▶ [WHAT NEEDS TO BE DONE] Return only that part of the material below which starts with the line containing "Image resolution: width=1339" and goes on through the line containing "This screenshot has height=770, width=1470.", restated exactly.

DATA FOR ANALYSIS START

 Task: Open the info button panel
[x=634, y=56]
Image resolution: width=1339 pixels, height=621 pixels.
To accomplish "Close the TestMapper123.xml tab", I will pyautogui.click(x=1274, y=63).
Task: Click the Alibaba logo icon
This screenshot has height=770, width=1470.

DATA FOR ANALYSIS END
DATA FOR ANALYSIS START

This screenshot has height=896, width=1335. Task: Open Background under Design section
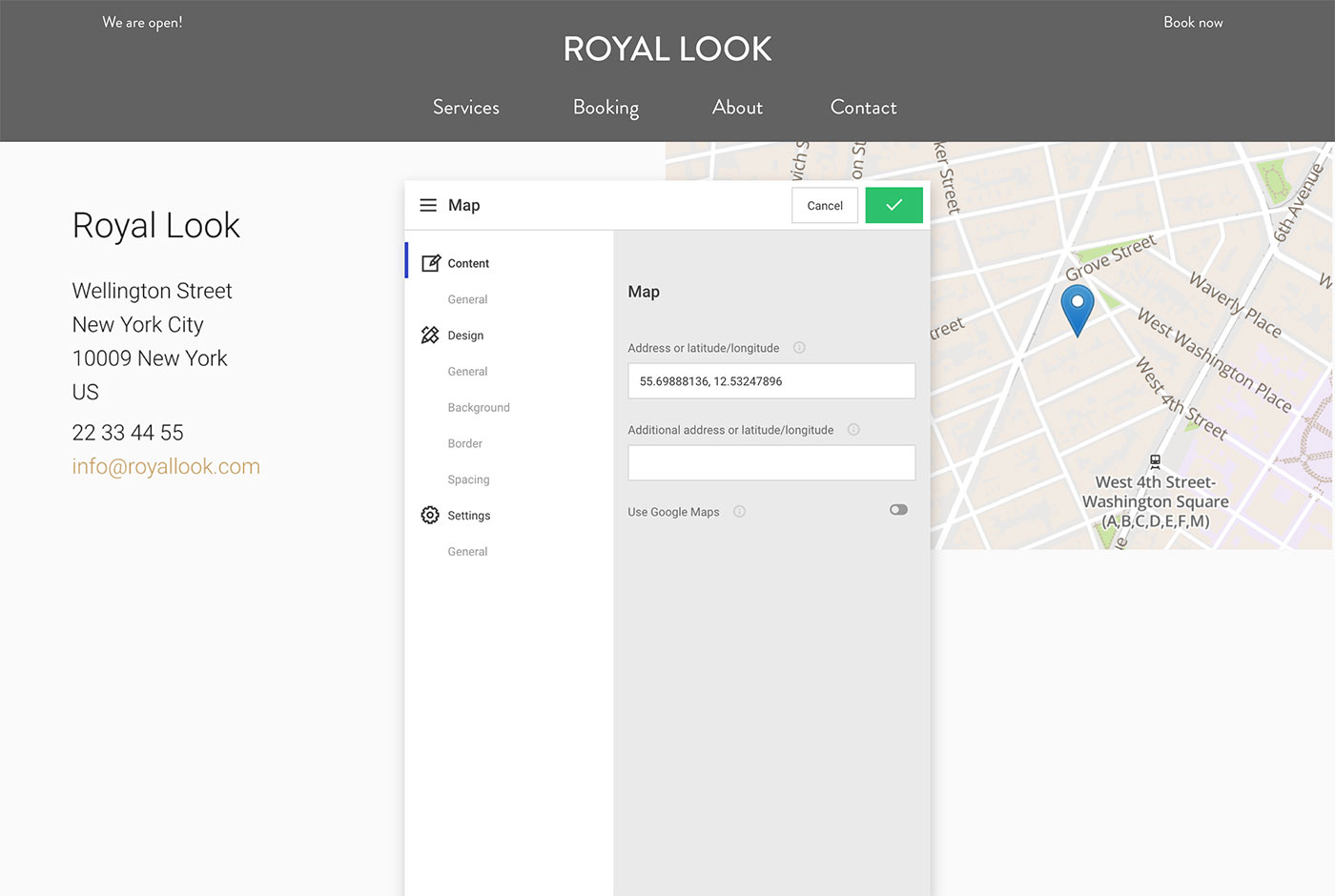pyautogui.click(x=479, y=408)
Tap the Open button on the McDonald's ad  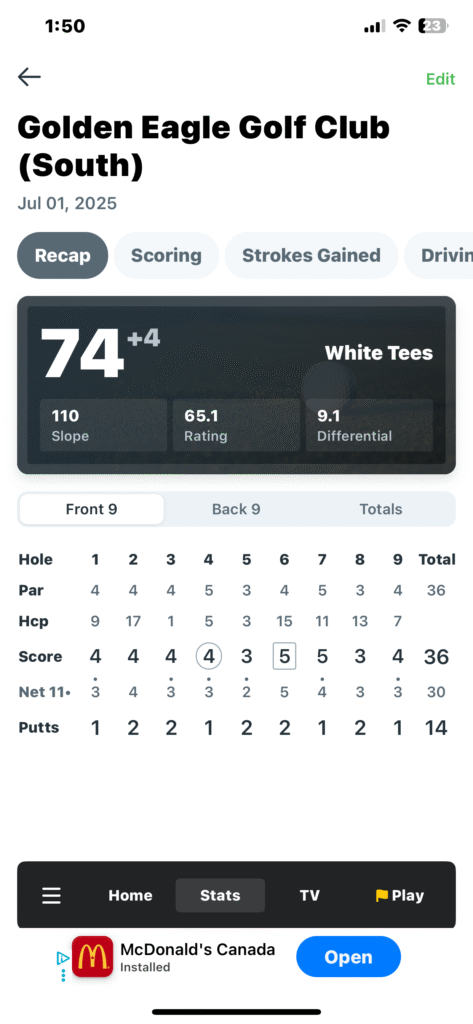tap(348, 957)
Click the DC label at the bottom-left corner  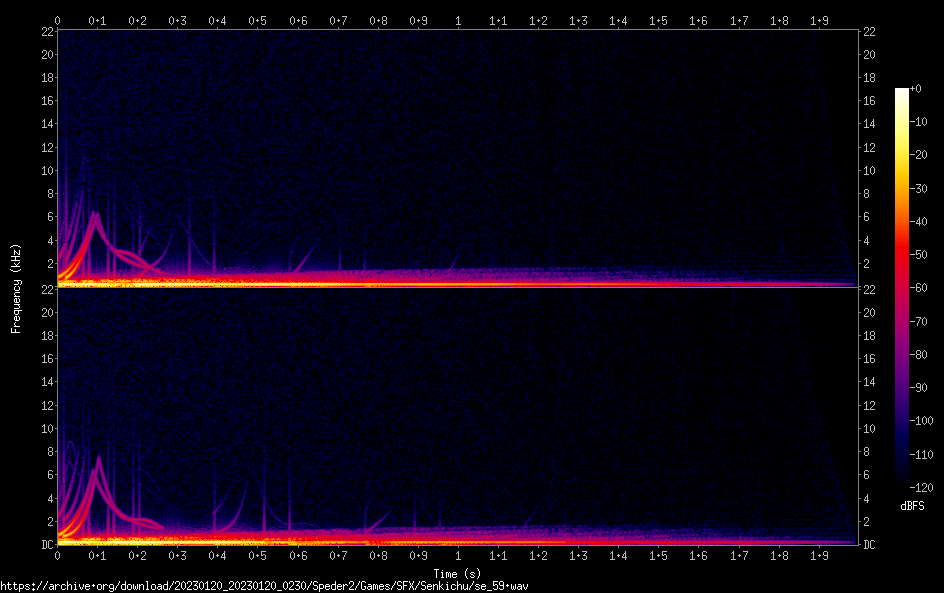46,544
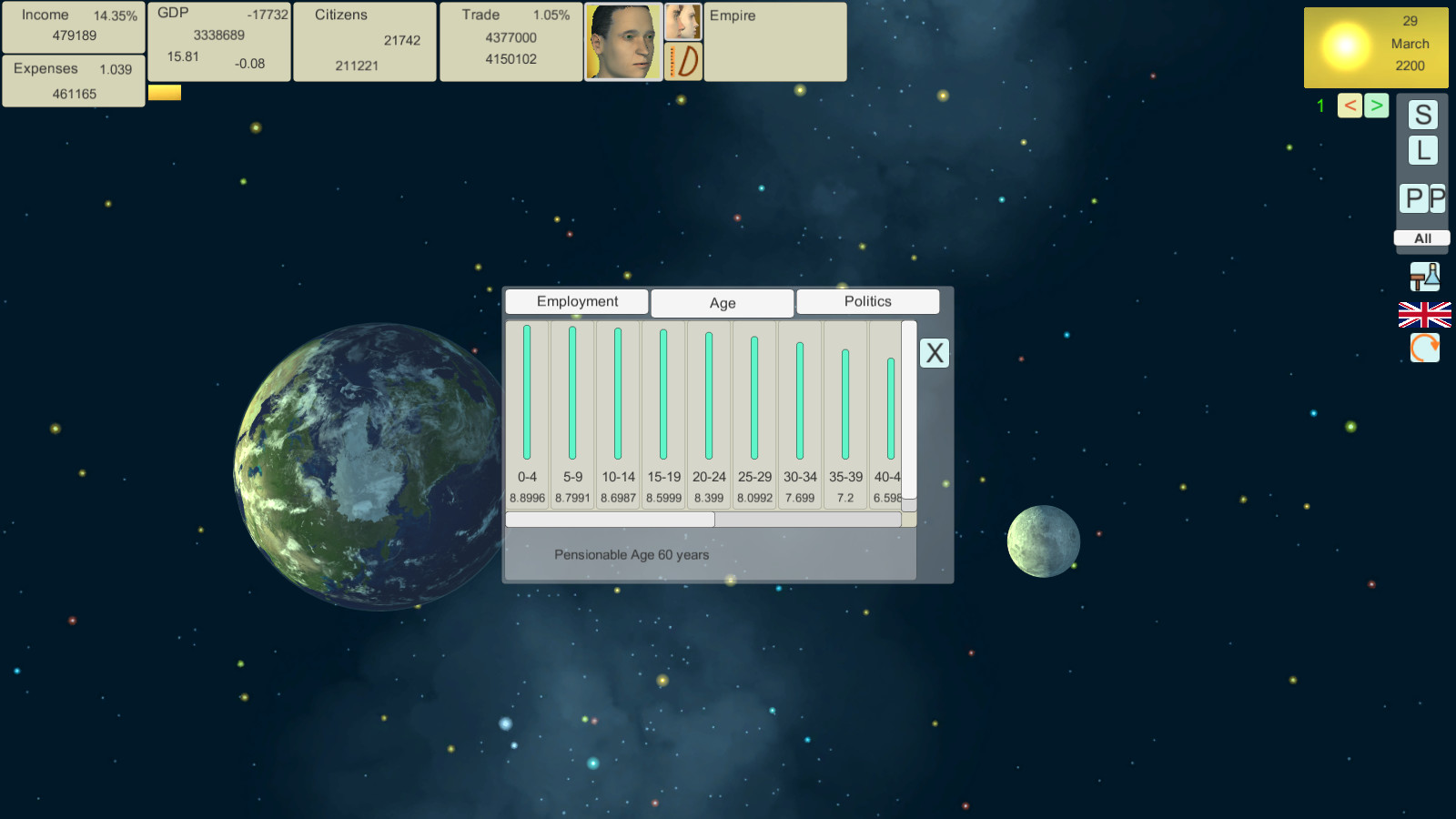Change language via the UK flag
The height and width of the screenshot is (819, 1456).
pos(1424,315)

DATA FOR ANALYSIS END

▶ [YOUR RESPONSE]
Image resolution: width=1339 pixels, height=621 pixels.
To accomplish "Close the TestMapper123.xml tab", I will pyautogui.click(x=1274, y=63).
Task: Click the Alibaba logo icon
This screenshot has height=770, width=1470.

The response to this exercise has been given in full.